This study aimed to evaluate the feasibility and clinical effect of haploidentical hematopoietic stem cell transplantation (haplo-HSCT) for the treatment of pediatric patients with chronic active Epstein-Barr virus infection (CAEBV).

Children with CAEBV who did not have matched donors and underwent haplo-HSCT in Beijing Children's Hospital, Capital Medical University, from October 2016 to June 2020 were analyzed retrospectively. Data relating to the clinical manifestations, engraftment, and prognosis of the children were extracted from medical records.
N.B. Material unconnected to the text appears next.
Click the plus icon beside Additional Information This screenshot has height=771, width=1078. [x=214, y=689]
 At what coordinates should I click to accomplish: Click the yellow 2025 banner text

Twenty-five patients, including 16 males and 9 females, with an onset age of 5.0 ± 2.6 years and a transplantation age of 6.9 ± 2.9 years, were enrolled in this study. The mean time from diagnosis to transplantation was 3.8 (2.0-40.2) months. The mean observation time was 19.0 ± 12.0 months. Three patients received the reduced intensity conditioning regimen, and the remaining patients all received the modified myeloablative conditioning regimen. By the end of the follow-up, 23 patients were characterized by disease-free survival (DFS), 22 were characterized by event-free survival (EFS), and two died. One of the patients died of thrombotic microangiopathy (TMA), and another died of graft versus host disease (GVHD); this patient discontinued the treatment for economic reasons. The 3-year overall survival (OS) rate was estimated to be 92.0% ± 5.4%, and the 3-year EFS rate was estimated to be 87.4% ± 6.8%. All active patients survived after HSCT event-free. Acute GVHD degrees 1-3 were observed in ten patients (40.0%), and degree IV was observed in six (24.0%), who were all cured except for one patient. Chronic GVHD was observed in nine (36.0%), and most of these cases were mild. The incidence of TMA and veno-occlusive disease (VOD) was 28.0% and 4.0%.

Haploidentical hematopoietic stem cell transplantation is safe and effective in the treatment of pediatric CAEBV and can be used as an alternative therapy without matched donors or emergency transplantation. Patients with active disease before HSCT also benefited from haplo-HSCT. Haplo-HSCT requires careful monitoring for complications, such as GVHD and TMA. Early detection of TMA and timely treatment can reduce mortality and can improve the survival rate.